*** Records for this exercise Section Begins ***

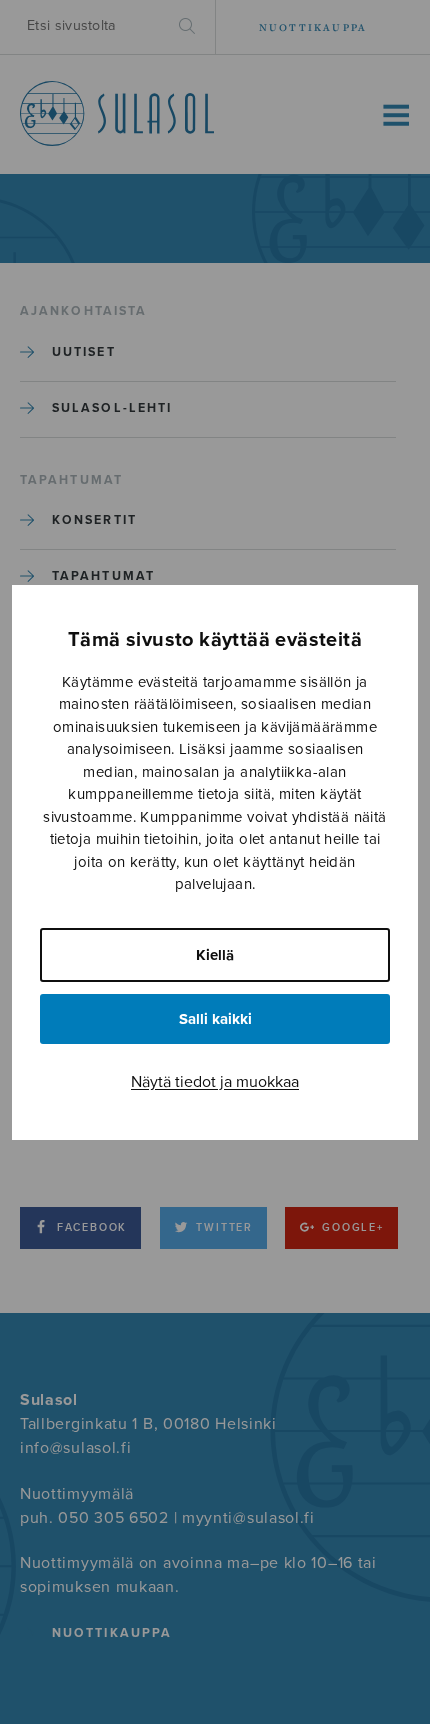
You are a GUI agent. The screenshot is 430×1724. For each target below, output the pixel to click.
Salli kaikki (215, 1019)
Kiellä (215, 955)
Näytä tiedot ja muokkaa (215, 1082)
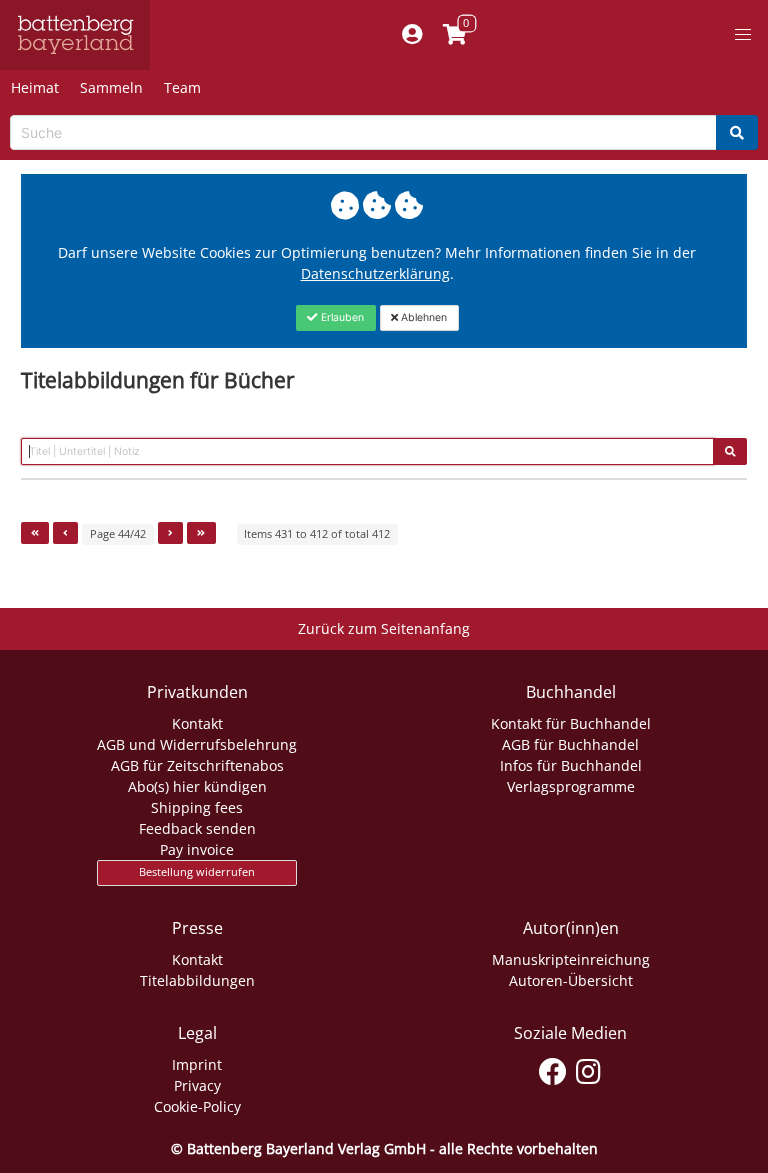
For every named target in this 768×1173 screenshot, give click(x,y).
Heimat (35, 87)
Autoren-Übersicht (571, 980)
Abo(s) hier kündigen (197, 786)
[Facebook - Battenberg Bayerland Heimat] (553, 1068)
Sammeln (111, 87)
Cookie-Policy (197, 1106)
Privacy (197, 1085)
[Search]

*** Records for this exercise Section Ends ***

## Work order
Work out how many lines in the listing contain "click", then write down that number and nothing else.

## Written solution
2